Forse qualcuno di noi avrebbe perfino trovato il coraggio, in nome di quelle alte virtù che fecero grande Roma duemila anni orsono, di decidere di prendere il posto di quegli sventurati, di darsi ostaggi al posto loro perché di un sequestro di persona si tratta e le insegne del “leone alato” che campeggiano sulle divise di Latorre e Girone sarebbero state risparmiate dal fango in cui questa insulsa vicenda rischia di seppellirle. Pensate che stia esagerando? Pensate che abbia ceduto al gusto, tutto italiano, per i toni melodrammatici? Pensate che poi, alla fine, una soluzione, seppure rabberciata, si troverà? Siete certi che nessuno si farà male dopo questi giri di giostra? Se non fossero in gioco le vite, o il futuro, di due nostri uomini in armi, accetterei volentieri scommesse. Resta però che la cosa sia maledettamente seria. I nostri governanti non hanno ancora compreso quanto questa situazione possa funzionare da detonatore per una deflagrazione interna al nostro Paese che lascierà in piedi ben poche certezze.

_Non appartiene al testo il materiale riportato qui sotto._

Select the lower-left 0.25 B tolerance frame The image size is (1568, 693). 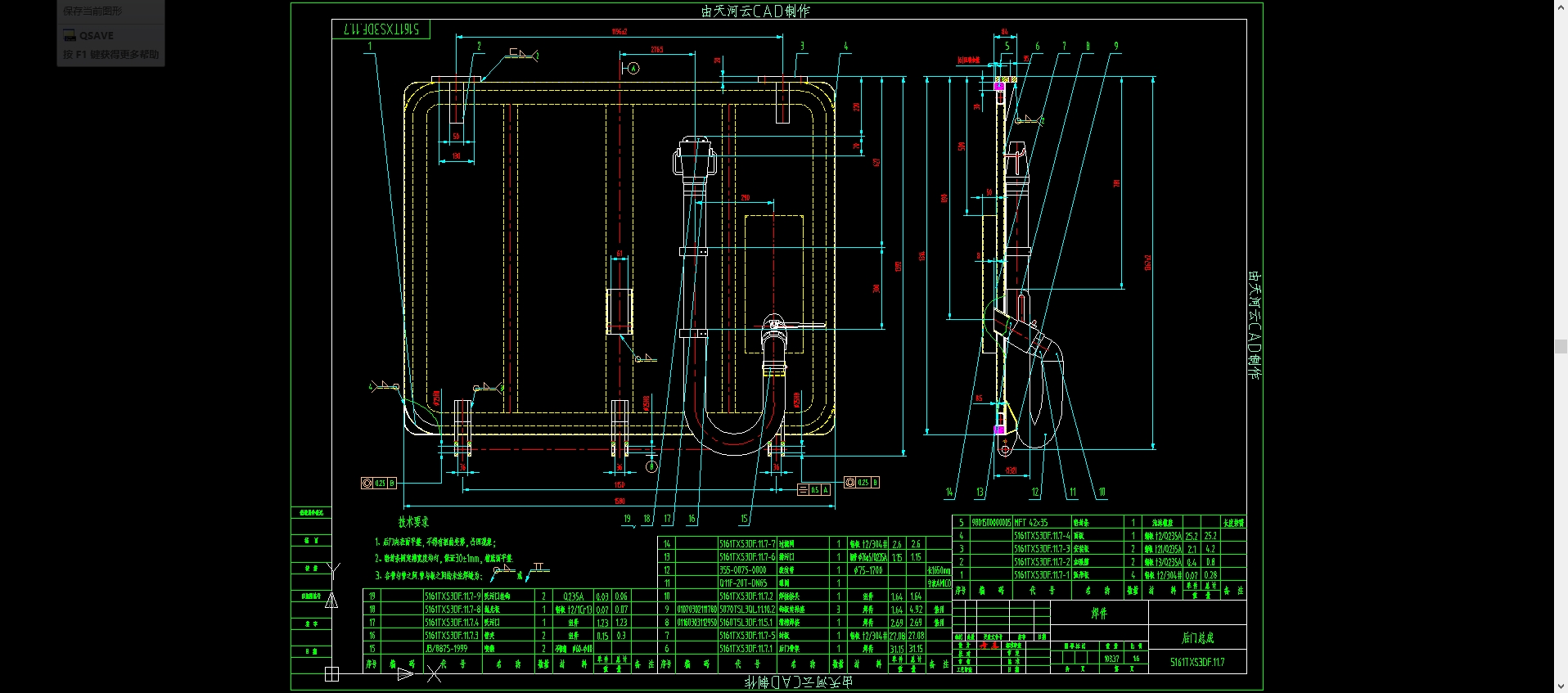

A loro sfugge un dato che va a incidere nell’ónτος di un popolo, proprio quando le cose vanno peggio (Hitler si impadronì di una Germania in miseria e umiliata, non di una nazione ricca e potente). A un Paese impoverito e in crisi economica durevole a cui, giorno dopo giorno, vengono meno i pilastri costitutivi di un benessere che per molti è un lontano ricordo mentre per altri resta una chimera irragiungibile, diviene inevitabile attaccarsi a pochi valori residuali che possano funzionare da collante sociale e dare ancora un senso allo stare insieme, riuniti in un’unica comunità. L’orgoglio nazionale è certamente uno di questi. In una situazione di malessere diffuso il fatto di subire ad opera di un altro Paese un’umiliazione tanto grave potrebbe rivelarsi un peso insopportabile e dare luogo a quella serie di reazioni a catena che condurranno all’implosione il nostro sistema.

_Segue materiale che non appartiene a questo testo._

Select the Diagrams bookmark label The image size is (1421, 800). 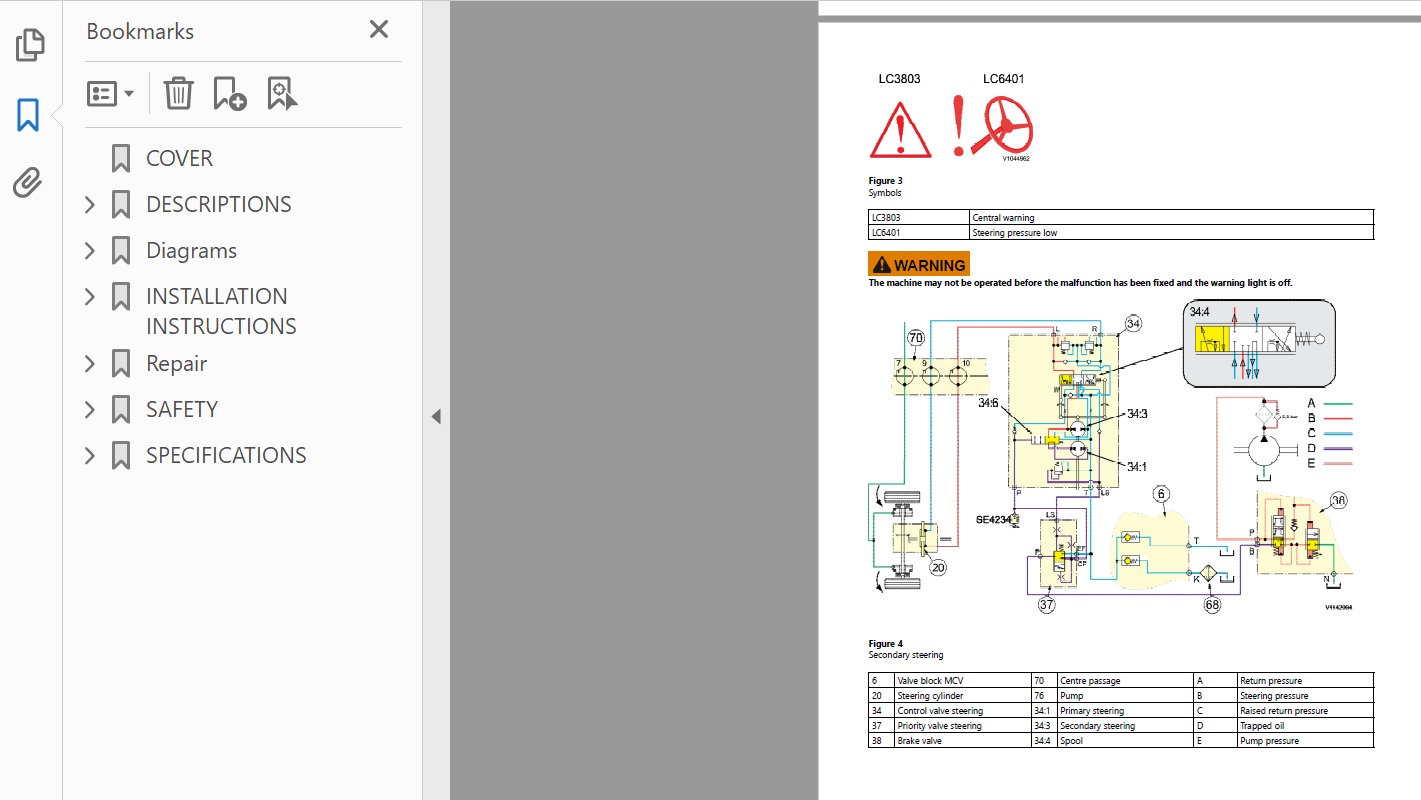191,251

Se fossi in loro, cioè in queste mezze cartucce di politici nostrani che si affrontano nelle più alte sedi istituzionali solo per decidere se un ministro avrebbe o no potuto occuparsi di una licenza per un bar in un ospedale di provincia e un ministro che dice di andare a testa alta perché di quella macchina del caffè non si è mai occupata, mi preoccuperei non poco di ciò che accadrà ai due marò. Avviso ai naviganti: gli italiani hanno perdonato ai politici molte cose, questa volta ho seri dubbi che gliela facciano passare liscia.